Specie sciafila (amante della semioscurità). Vive soprattutto nelle grotte ma anche sulle pareti verticali e negli anfratti rocciosi. In fotografia si può osservare anche il briozoo Myriapora truncata. ( Secchetta della Ficara, Pantelleria, Italia, Mar Mediterraneo, 8/2000)
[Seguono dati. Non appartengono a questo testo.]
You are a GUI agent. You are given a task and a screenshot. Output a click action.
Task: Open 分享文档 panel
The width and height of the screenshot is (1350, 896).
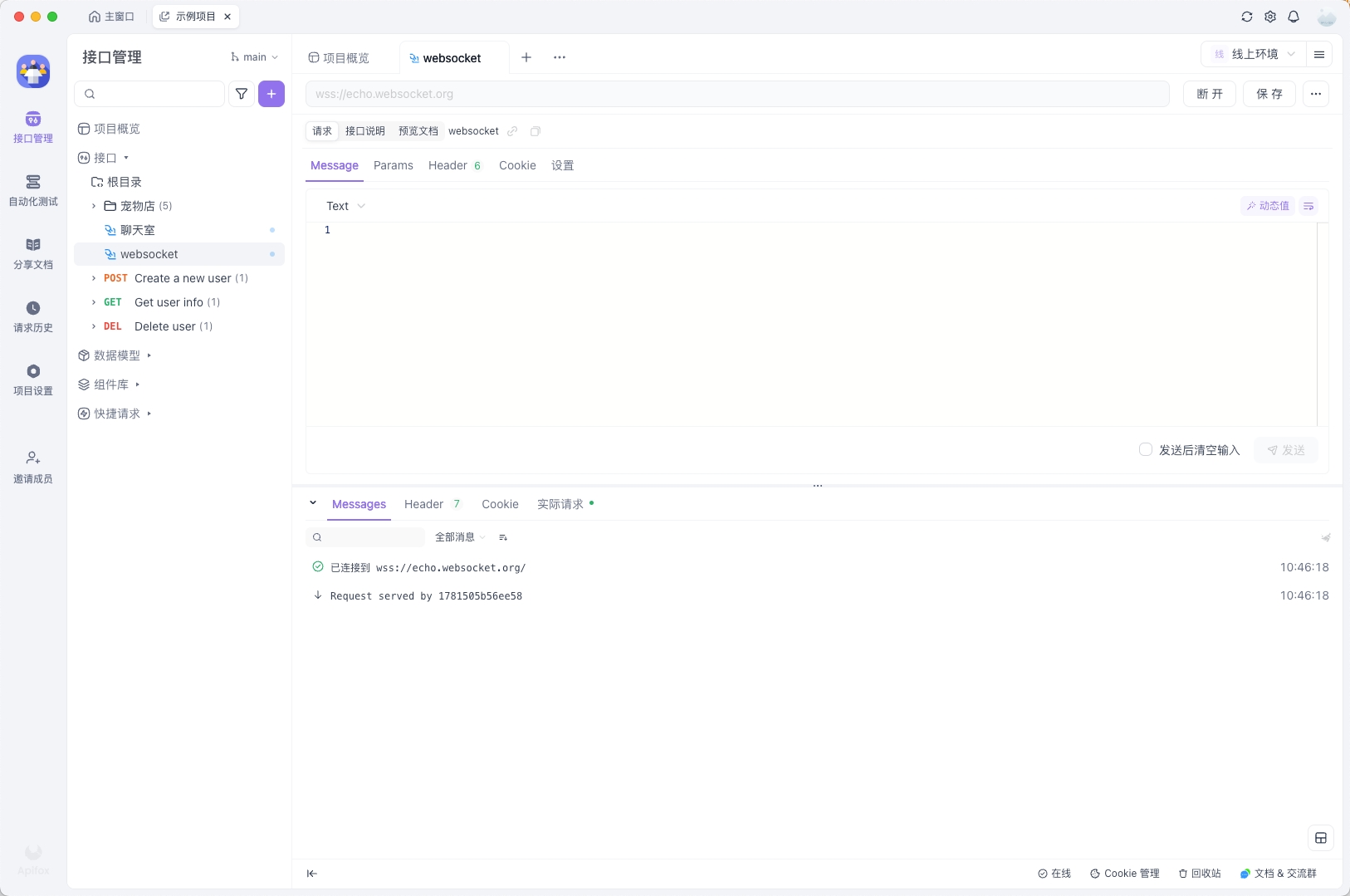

Classificazione scientifica:
Regno: Animalia
Sottoregno: Parazoa
Phylum: Porifera
Classe: Demospongiae
Sottoclasse: Ceractinomorpha
Ordine: Verongida
Famiglia: Aplysinidae
Genere: Aplysina Nardo, 1834
Specie: Aplysina cavernicola Vacelet, 1959

Molto sensibile al riscaldamento e il suo limite superiore di distribuzione si è notevolmente abbassato negli ultimi anni (di almeno 5 m). La sua presenza è abbastanza continua lungo il litorale tirrenico. Comune su relitti. La distribuzione della specie più superficiale (Aplysina aerophoba) è invece estremamente discontinua e necessita maggiori approfondimenti. Aplysina cavernicola è inserita in diversi elenchi di specie protette o minacciate allegati a convenzioni Internazionali (Allegato II Conv. Berna ed Annesso II Protocollo delle Aree Specialmente Protette di Importanza Mediterranea (ASPIM, Convenzione di Barcellona) mentre A. aerophoba è considerata solo nell'Ann. II ASPIM.